**WHAT YOU WILL DO**
Reproduce the following data verbatim, line by line.

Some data
● ● ●
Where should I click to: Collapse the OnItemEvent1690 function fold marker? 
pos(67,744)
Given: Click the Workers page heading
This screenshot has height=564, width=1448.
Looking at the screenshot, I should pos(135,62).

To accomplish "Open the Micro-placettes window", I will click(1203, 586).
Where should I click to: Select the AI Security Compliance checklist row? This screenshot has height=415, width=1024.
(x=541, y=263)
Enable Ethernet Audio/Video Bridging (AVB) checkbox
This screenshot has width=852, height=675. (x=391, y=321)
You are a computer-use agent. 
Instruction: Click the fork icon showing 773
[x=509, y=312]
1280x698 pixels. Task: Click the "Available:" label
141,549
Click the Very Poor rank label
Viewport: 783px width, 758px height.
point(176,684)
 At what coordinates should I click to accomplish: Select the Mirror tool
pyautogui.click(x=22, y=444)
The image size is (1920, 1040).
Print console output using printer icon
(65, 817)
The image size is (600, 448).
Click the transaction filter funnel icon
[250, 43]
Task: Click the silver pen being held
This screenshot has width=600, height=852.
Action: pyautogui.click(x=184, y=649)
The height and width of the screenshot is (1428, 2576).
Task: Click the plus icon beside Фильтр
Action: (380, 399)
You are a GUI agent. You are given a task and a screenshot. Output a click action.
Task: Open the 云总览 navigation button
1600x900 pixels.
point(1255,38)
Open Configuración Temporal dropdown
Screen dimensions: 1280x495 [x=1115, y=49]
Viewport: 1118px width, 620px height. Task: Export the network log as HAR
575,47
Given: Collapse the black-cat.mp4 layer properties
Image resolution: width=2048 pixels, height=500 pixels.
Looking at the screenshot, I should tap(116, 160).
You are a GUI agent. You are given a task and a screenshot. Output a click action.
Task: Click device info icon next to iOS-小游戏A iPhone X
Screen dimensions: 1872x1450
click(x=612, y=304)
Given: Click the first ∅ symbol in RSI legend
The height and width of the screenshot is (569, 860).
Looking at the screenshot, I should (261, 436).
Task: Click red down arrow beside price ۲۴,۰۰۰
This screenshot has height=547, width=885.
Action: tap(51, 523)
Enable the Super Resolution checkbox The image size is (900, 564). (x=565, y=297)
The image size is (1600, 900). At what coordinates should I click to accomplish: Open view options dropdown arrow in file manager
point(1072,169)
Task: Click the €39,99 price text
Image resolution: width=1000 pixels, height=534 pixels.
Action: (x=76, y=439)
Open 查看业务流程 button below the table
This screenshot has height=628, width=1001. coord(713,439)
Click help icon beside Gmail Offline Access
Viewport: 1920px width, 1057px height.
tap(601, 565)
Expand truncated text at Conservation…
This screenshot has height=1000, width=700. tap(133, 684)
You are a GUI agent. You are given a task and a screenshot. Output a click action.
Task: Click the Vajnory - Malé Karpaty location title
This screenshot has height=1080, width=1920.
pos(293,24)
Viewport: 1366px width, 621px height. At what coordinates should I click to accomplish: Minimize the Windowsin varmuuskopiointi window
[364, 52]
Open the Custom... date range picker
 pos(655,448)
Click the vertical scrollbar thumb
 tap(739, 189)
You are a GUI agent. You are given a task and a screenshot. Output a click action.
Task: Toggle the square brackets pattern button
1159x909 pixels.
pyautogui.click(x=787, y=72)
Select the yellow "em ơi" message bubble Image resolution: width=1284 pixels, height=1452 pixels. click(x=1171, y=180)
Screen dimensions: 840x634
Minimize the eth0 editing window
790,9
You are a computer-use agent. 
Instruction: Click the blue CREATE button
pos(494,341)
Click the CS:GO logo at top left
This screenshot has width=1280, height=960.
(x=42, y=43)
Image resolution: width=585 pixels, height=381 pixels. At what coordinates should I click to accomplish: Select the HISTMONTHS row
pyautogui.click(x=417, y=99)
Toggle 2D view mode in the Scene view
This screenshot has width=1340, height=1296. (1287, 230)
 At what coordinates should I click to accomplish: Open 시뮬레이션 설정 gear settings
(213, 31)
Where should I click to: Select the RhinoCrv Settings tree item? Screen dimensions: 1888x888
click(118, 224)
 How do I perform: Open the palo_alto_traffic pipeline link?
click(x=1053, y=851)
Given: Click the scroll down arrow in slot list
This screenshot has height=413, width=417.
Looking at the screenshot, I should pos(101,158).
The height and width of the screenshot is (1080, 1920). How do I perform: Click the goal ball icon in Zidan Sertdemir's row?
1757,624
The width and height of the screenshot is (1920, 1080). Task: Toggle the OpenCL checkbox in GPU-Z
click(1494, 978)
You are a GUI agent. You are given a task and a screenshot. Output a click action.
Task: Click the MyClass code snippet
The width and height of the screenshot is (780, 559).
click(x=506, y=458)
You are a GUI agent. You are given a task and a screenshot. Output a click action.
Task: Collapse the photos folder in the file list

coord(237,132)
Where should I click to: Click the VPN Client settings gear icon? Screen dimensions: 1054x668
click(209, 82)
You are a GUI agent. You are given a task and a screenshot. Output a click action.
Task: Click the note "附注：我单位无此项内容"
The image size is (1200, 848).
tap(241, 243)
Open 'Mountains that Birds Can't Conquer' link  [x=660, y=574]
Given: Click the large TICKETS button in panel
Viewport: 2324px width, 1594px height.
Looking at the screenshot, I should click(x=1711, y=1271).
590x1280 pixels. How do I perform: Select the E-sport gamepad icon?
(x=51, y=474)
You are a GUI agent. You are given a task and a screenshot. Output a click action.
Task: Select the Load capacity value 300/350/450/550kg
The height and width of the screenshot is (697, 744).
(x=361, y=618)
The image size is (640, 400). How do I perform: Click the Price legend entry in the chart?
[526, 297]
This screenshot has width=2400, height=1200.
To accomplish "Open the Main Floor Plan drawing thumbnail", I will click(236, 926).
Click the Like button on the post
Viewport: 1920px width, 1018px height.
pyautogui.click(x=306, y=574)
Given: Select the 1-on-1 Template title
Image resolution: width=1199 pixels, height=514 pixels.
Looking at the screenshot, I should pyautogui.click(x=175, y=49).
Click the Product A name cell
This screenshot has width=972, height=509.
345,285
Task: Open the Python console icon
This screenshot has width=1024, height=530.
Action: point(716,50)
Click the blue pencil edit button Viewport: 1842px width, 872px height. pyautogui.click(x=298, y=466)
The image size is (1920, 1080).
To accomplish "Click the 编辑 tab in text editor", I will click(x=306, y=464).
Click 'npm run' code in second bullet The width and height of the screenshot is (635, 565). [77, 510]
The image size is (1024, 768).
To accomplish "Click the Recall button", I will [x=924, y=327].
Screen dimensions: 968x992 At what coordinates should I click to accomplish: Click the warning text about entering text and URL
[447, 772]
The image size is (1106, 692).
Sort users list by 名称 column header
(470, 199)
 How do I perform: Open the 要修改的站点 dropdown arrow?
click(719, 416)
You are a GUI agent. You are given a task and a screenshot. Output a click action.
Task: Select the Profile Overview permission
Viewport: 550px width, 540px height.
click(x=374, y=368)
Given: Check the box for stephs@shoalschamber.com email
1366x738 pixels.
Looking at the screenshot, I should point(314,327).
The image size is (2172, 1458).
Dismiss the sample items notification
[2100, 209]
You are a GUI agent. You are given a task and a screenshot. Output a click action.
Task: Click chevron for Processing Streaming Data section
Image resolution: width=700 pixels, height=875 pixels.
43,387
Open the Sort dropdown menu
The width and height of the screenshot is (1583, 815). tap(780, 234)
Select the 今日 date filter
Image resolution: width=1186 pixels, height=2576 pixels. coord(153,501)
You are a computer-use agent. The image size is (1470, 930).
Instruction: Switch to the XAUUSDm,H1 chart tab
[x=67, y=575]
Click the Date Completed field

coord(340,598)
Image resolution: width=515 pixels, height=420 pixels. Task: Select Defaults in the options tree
● ● ●
**RESULT OF THE EXERCISE**
Where should I click to: Collapse the OnItemEvent1690 function fold marker? 
pos(67,744)
Given: Click the Workers page heading
This screenshot has height=564, width=1448.
Looking at the screenshot, I should pos(135,62).

To accomplish "Open the Micro-placettes window", I will click(1203, 586).
Where should I click to: Select the AI Security Compliance checklist row? This screenshot has height=415, width=1024.
(x=541, y=263)
Enable Ethernet Audio/Video Bridging (AVB) checkbox
This screenshot has width=852, height=675. (x=391, y=321)
You are a computer-use agent. 
Instruction: Click the fork icon showing 773
[x=509, y=312]
1280x698 pixels. Task: Click the "Available:" label
141,549
Click the Very Poor rank label
Viewport: 783px width, 758px height.
point(176,684)
 At what coordinates should I click to accomplish: Select the Mirror tool
pyautogui.click(x=22, y=444)
The image size is (1920, 1040).
Print console output using printer icon
(65, 817)
The image size is (600, 448).
Click the transaction filter funnel icon
[250, 43]
Task: Click the silver pen being held
This screenshot has width=600, height=852.
Action: pyautogui.click(x=184, y=649)
The height and width of the screenshot is (1428, 2576).
Task: Click the plus icon beside Фильтр
Action: (380, 399)
You are a GUI agent. You are given a task and a screenshot. Output a click action.
Task: Open the 云总览 navigation button
1600x900 pixels.
point(1255,38)
Open Configuración Temporal dropdown
Screen dimensions: 1280x495 [x=1115, y=49]
Viewport: 1118px width, 620px height. Task: Export the network log as HAR
575,47
Given: Collapse the black-cat.mp4 layer properties
Image resolution: width=2048 pixels, height=500 pixels.
Looking at the screenshot, I should tap(116, 160).
You are a GUI agent. You are given a task and a screenshot. Output a click action.
Task: Click device info icon next to iOS-小游戏A iPhone X
Screen dimensions: 1872x1450
click(x=612, y=304)
Given: Click the first ∅ symbol in RSI legend
The height and width of the screenshot is (569, 860).
Looking at the screenshot, I should (261, 436).
Task: Click red down arrow beside price ۲۴,۰۰۰
This screenshot has height=547, width=885.
Action: tap(51, 523)
Enable the Super Resolution checkbox The image size is (900, 564). (x=565, y=297)
The image size is (1600, 900). At what coordinates should I click to accomplish: Open view options dropdown arrow in file manager
point(1072,169)
Task: Click the €39,99 price text
Image resolution: width=1000 pixels, height=534 pixels.
Action: (x=76, y=439)
Open 查看业务流程 button below the table
This screenshot has height=628, width=1001. coord(713,439)
Click help icon beside Gmail Offline Access
Viewport: 1920px width, 1057px height.
tap(601, 565)
Expand truncated text at Conservation…
This screenshot has height=1000, width=700. tap(133, 684)
You are a GUI agent. You are given a task and a screenshot. Output a click action.
Task: Click the Vajnory - Malé Karpaty location title
This screenshot has height=1080, width=1920.
pos(293,24)
Viewport: 1366px width, 621px height. At what coordinates should I click to accomplish: Minimize the Windowsin varmuuskopiointi window
[364, 52]
Open the Custom... date range picker
 pos(655,448)
Click the vertical scrollbar thumb
 tap(739, 189)
You are a GUI agent. You are given a task and a screenshot. Output a click action.
Task: Toggle the square brackets pattern button
1159x909 pixels.
pyautogui.click(x=787, y=72)
Select the yellow "em ơi" message bubble Image resolution: width=1284 pixels, height=1452 pixels. click(x=1171, y=180)
Screen dimensions: 840x634
Minimize the eth0 editing window
790,9
You are a computer-use agent. 
Instruction: Click the blue CREATE button
pos(494,341)
Click the CS:GO logo at top left
This screenshot has width=1280, height=960.
(x=42, y=43)
Image resolution: width=585 pixels, height=381 pixels. At what coordinates should I click to accomplish: Select the HISTMONTHS row
pyautogui.click(x=417, y=99)
Toggle 2D view mode in the Scene view
This screenshot has width=1340, height=1296. (1287, 230)
 At what coordinates should I click to accomplish: Open 시뮬레이션 설정 gear settings
(213, 31)
Where should I click to: Select the RhinoCrv Settings tree item? Screen dimensions: 1888x888
click(118, 224)
 How do I perform: Open the palo_alto_traffic pipeline link?
click(x=1053, y=851)
Given: Click the scroll down arrow in slot list
This screenshot has height=413, width=417.
Looking at the screenshot, I should pos(101,158).
The height and width of the screenshot is (1080, 1920). How do I perform: Click the goal ball icon in Zidan Sertdemir's row?
1757,624
The width and height of the screenshot is (1920, 1080). Task: Toggle the OpenCL checkbox in GPU-Z
click(1494, 978)
You are a GUI agent. You are given a task and a screenshot. Output a click action.
Task: Click the MyClass code snippet
The width and height of the screenshot is (780, 559).
click(x=506, y=458)
You are a GUI agent. You are given a task and a screenshot. Output a click action.
Task: Collapse the photos folder in the file list

coord(237,132)
Where should I click to: Click the VPN Client settings gear icon? Screen dimensions: 1054x668
click(209, 82)
You are a GUI agent. You are given a task and a screenshot. Output a click action.
Task: Click the note "附注：我单位无此项内容"
The image size is (1200, 848).
tap(241, 243)
Open 'Mountains that Birds Can't Conquer' link  [x=660, y=574]
Given: Click the large TICKETS button in panel
Viewport: 2324px width, 1594px height.
Looking at the screenshot, I should click(x=1711, y=1271).
590x1280 pixels. How do I perform: Select the E-sport gamepad icon?
(x=51, y=474)
You are a GUI agent. You are given a task and a screenshot. Output a click action.
Task: Select the Load capacity value 300/350/450/550kg
The height and width of the screenshot is (697, 744).
(x=361, y=618)
The image size is (640, 400). How do I perform: Click the Price legend entry in the chart?
[526, 297]
This screenshot has width=2400, height=1200.
To accomplish "Open the Main Floor Plan drawing thumbnail", I will click(236, 926).
Click the Like button on the post
Viewport: 1920px width, 1018px height.
pyautogui.click(x=306, y=574)
Given: Select the 1-on-1 Template title
Image resolution: width=1199 pixels, height=514 pixels.
Looking at the screenshot, I should pyautogui.click(x=175, y=49).
Click the Product A name cell
This screenshot has width=972, height=509.
345,285
Task: Open the Python console icon
This screenshot has width=1024, height=530.
Action: point(716,50)
Click the blue pencil edit button Viewport: 1842px width, 872px height. pyautogui.click(x=298, y=466)
The image size is (1920, 1080).
To accomplish "Click the 编辑 tab in text editor", I will click(x=306, y=464).
Click 'npm run' code in second bullet The width and height of the screenshot is (635, 565). [77, 510]
The image size is (1024, 768).
To accomplish "Click the Recall button", I will [x=924, y=327].
Screen dimensions: 968x992 At what coordinates should I click to accomplish: Click the warning text about entering text and URL
[447, 772]
The image size is (1106, 692).
Sort users list by 名称 column header
(470, 199)
 How do I perform: Open the 要修改的站点 dropdown arrow?
click(719, 416)
You are a GUI agent. You are given a task and a screenshot. Output a click action.
Task: Select the Profile Overview permission
Viewport: 550px width, 540px height.
click(x=374, y=368)
Given: Check the box for stephs@shoalschamber.com email
1366x738 pixels.
Looking at the screenshot, I should point(314,327).
The image size is (2172, 1458).
Dismiss the sample items notification
[2100, 209]
You are a GUI agent. You are given a task and a screenshot. Output a click action.
Task: Click chevron for Processing Streaming Data section
Image resolution: width=700 pixels, height=875 pixels.
43,387
Open the Sort dropdown menu
The width and height of the screenshot is (1583, 815). tap(780, 234)
Select the 今日 date filter
Image resolution: width=1186 pixels, height=2576 pixels. coord(153,501)
You are a computer-use agent. The image size is (1470, 930).
Instruction: Switch to the XAUUSDm,H1 chart tab
[x=67, y=575]
Click the Date Completed field

coord(340,598)
Image resolution: width=515 pixels, height=420 pixels. Task: Select Defaults in the options tree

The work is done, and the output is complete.